Pangsa pasar terbesar adalah Jepang. Umbi inilah yang diolah menjadi tepung, kemudian dijadikan penganan khas Jepang seperti konyaku dan shirataki.
Konyaku adalah sejenis jelly yang kaya akan serat. Sedangkan shirataki adalah mi tipis transparan, yang dibuat dari konyaku. Meski menjadi penganan khas Jepang, bahan baku berupa umbi porang didatangkan dari Indonesia.

Kini, permintaan terhadap umbi porang terus meningkat. Tak heran jika muncul beberapa eksportir baru. Mereka tidak menetapkan persyaratan terlalu ketat, kecuali harus kering dan bersih dari cendawan (jamur).

Banyak Manfaat

Di dalam negeri, umbi porang digunakan sebagai bahan pembuatan mi yang dipasarkan di sejumlah swalayan, atau untuk memenuhi kebutuhan pabrik kosmetik.

Sedangkan di mancanegara, umbi porang dimanfaatkan untuk berbagai keperluan. Pasalnya, umbi ini dimanfaatkan untuk keperluan industri tekstil (membuat kain mengkilap), perekat kertas, cat, kain katun, wool, dan bahan imitasi yang memiliki sifat lebih baik dari amilum serta harganya yang lebih murah.

Bahan ini juga dapat digunakan sebagai pengganti agar-agar dan gelatin sebagai bahan pembuat negative film, isolator, dan seluloid karena sifatnya yang mirip selulosa.

Zat glukomanan yang terkandung dalam umbi porang, jika dicampur dengan gliserin atau natrium hidroksida, bisa diolah untuk bahan kedap air.

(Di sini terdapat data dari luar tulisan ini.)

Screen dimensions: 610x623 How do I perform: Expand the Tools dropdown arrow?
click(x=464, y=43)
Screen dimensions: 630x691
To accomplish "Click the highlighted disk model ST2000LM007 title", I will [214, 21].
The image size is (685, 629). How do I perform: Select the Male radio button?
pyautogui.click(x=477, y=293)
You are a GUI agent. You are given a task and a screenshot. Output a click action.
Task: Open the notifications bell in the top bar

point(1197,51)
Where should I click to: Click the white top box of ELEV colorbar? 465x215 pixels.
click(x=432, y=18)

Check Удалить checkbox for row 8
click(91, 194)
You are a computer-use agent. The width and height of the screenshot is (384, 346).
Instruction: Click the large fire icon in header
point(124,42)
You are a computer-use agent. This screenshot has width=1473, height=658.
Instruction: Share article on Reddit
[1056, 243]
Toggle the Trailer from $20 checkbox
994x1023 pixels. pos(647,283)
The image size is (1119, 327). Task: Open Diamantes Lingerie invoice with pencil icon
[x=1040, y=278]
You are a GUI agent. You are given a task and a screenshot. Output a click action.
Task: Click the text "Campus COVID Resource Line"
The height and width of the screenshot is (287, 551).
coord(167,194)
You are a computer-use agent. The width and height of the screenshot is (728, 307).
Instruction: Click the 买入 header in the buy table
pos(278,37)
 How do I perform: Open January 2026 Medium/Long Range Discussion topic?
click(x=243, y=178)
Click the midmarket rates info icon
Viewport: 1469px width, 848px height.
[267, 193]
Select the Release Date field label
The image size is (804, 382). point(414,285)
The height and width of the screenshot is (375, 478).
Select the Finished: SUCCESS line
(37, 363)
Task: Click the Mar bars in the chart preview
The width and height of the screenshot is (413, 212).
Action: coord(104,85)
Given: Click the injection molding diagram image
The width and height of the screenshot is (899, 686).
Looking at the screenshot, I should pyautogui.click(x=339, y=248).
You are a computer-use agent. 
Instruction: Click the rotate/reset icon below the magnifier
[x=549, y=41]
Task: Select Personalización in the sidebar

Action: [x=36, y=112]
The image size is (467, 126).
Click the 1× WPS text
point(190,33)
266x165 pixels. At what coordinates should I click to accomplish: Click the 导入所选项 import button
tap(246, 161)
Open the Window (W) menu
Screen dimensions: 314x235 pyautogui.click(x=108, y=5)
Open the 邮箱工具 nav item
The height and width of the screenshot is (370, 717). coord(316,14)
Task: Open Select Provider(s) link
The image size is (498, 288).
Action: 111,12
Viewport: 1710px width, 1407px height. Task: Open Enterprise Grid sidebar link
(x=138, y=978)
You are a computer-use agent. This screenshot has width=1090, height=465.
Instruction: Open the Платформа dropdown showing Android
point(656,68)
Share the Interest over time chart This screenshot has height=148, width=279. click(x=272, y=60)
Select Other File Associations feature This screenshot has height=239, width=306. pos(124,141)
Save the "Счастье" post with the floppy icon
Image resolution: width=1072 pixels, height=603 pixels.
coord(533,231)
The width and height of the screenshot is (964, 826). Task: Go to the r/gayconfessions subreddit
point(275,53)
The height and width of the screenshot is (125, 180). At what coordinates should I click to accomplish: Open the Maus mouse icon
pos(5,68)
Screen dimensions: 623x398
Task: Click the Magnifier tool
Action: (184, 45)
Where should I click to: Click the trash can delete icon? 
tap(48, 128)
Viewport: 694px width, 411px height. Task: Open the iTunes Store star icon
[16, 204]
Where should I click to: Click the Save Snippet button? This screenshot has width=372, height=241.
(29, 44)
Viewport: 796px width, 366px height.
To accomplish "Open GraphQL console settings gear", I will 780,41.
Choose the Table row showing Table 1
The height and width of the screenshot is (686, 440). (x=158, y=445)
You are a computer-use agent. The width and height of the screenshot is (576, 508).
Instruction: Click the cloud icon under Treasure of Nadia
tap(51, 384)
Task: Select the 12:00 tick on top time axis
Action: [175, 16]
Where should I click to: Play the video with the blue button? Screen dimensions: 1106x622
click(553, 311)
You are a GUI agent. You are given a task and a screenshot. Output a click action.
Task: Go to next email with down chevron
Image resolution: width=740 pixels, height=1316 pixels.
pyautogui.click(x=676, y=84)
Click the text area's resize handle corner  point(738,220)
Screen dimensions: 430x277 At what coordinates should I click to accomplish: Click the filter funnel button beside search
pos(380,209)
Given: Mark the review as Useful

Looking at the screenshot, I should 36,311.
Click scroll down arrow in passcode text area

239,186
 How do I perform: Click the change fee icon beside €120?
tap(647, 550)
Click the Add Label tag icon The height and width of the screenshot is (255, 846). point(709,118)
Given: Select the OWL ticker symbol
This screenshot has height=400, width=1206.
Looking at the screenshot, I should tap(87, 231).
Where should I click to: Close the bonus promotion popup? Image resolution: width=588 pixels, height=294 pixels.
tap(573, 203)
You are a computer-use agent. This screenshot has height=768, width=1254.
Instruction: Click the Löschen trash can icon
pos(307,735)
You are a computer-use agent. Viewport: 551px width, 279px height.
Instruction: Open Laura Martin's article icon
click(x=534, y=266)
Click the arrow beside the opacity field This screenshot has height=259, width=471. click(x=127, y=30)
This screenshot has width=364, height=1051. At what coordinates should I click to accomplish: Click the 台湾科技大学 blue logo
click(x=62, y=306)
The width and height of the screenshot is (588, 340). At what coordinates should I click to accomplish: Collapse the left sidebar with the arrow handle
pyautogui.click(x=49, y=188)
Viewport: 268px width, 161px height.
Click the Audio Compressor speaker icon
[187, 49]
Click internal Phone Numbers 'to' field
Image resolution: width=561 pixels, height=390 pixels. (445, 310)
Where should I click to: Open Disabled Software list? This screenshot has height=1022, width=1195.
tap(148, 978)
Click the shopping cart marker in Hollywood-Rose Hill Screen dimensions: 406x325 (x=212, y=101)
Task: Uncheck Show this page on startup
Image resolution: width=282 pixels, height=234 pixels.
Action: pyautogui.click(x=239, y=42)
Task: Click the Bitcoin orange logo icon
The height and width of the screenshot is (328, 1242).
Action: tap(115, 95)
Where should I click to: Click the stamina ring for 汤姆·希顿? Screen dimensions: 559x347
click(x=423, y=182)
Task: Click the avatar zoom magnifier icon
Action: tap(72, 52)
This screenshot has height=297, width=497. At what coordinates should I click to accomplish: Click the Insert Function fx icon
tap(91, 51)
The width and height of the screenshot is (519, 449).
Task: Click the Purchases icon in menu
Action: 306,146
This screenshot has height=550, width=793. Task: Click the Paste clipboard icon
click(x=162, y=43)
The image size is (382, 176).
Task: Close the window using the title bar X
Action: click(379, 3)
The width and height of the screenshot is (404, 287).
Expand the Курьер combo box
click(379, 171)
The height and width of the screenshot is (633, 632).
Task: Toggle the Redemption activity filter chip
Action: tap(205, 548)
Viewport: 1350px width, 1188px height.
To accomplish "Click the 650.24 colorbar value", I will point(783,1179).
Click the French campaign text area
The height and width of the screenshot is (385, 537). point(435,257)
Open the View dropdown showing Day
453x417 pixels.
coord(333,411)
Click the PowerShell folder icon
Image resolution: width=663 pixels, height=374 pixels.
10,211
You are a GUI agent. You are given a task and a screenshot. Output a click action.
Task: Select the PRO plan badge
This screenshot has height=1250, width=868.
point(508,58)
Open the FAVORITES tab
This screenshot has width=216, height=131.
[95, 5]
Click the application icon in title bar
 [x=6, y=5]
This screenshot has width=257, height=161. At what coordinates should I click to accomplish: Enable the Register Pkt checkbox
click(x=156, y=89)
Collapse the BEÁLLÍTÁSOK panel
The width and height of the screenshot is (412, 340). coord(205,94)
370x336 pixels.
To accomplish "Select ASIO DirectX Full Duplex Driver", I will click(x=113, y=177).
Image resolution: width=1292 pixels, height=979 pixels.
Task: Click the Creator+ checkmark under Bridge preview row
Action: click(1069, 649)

Glukomanan juga dapat digunakan untuk menjernihkan air dan memurnikan bagian-bagian keloid yang terapung dalam industri bir, gula, minyak, dan serat.
Setiap pohon dewasa dapat menghasilkan 2 kg umbi porang. Biasanya, setiap hektare tanaman bisa meghasilkan 12 ton umbi segar atau sekitar 1,5 ton umbi kering. Umbi ini hanya tumbuh subur di musim hujan.

Tingginya permintaan pasar ternyata mampu mengubah cara masyarakat dalam memeroleh umbi porang. Kalau dulu mereka hanya mencarinya di hutan, kini mereka cenderung membudidayakannya.

Syarat Tumbuh

Usaha budidaya porang pada akhirnya makin meluas, antara lain di Nganjuk, Madiun, Jember, Ngawi, dan Wonogiri. Bahkan porang mulai dijadikan komoditas andalan bagi masyarakat sekitar hutan yang tergabung dalam Lembaga Masyarakat Desa Hutan (LMDH) di Jawa.

Porang merupakan tumbuhan herba, menahun, tinggi tanaman 100-150 cm, dan umbi berada di dalam tanah. Umbinya mengandung zat glukomanan.
Batangnya tegak, lunak, halus, dan berwarna hijau atau hitam dengan belang-belang atau totol-totol putih. Batangnya tunggal, tetapi memecah menjadi tiga batang sekunder, dan akan memecah lagi menjadi tangkai daun.

Pada setiap pertemuan batang akan tumbuh bubil/katak berwarna cokelat kehitaman yang merupakan alat perkembangbiakan tanaman porang.

Tanaman ini memiliki sifat unik, yaitu mempunyai toleransi yang sangat tinggi terhadap naungan atau peneduh. Artinya, porang harus didampingi dengan tanaman pelindung. Ia hanya membutuhkan intensitas cahaya (matahari) maksimum sampai 40 persen.

Naungan ideal untuknya adalah pohon jati, mahoni, atau sonokeling. Meski bisa tumbuh pada daerah berketinggian 0-700 meter dari permukaan laut (m dpl), pertumbuhan paling bagus dicapai pada ketinggian 100-600 m dpl.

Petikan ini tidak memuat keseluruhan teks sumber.